Speaking at a press briefing to announce the upcoming Interoperability Conference Symposium in Accra, he indicated that mobile interoperability would foster business growth across the continent and expand financial inclusion if properly implemented.
“If you go back and look at the FedEx Report, what Mobile Money has done for financial inclusion, the traditional banks will still not be able to do it if you left them because the way we are formatted as a continent is completely different.
“When Mobile Money came in, it did not ask us to change the way we lived but it allowed us to live the way we lived, do businesses the way we have done, and still be able to become included. And for me, I don’t like talking about informal. We are not informal. Our SMEs are not informal. That is the way we do our business.
“India has shown the way that you are able to use this critical mass to develop, and the time has come for us to be able to do that. AfCFTA would not happen if we didn’t integrate our payment systems.
Meanwhile, the chairman of the Africa Prosperity Network, Gabby Asare Otchere-Darko, urged political and industry leaders to support this initiative to boost intra-African trade.

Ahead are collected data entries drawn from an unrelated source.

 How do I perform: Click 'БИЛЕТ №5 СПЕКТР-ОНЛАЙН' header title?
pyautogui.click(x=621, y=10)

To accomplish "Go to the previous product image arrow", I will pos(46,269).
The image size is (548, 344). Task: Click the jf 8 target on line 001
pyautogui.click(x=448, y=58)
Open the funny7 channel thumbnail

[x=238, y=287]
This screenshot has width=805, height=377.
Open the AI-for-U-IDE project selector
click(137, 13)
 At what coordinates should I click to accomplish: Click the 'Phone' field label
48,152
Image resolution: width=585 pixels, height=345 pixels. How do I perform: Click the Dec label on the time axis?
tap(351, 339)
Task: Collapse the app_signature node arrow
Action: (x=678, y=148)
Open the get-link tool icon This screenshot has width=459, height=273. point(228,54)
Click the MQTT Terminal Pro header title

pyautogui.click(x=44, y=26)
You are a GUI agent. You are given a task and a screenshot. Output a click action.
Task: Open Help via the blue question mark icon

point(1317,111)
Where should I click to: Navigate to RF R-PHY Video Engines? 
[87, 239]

“We are told that the technology is there. We are told that the resources are there, but it needs political will, it needs the the buy-in of the central banks, it needs the buy-in of the regulators, it needs more importantly, the buy-in of the leadership of the continent leadership and the region’s leadership in the various countries and we believe that if we can get interoperability working, particularly in the areas where tens and millions of medium, small, and microscale enterprises on the continent operate, it will make meaningful, the whole idea of intra-African trade.”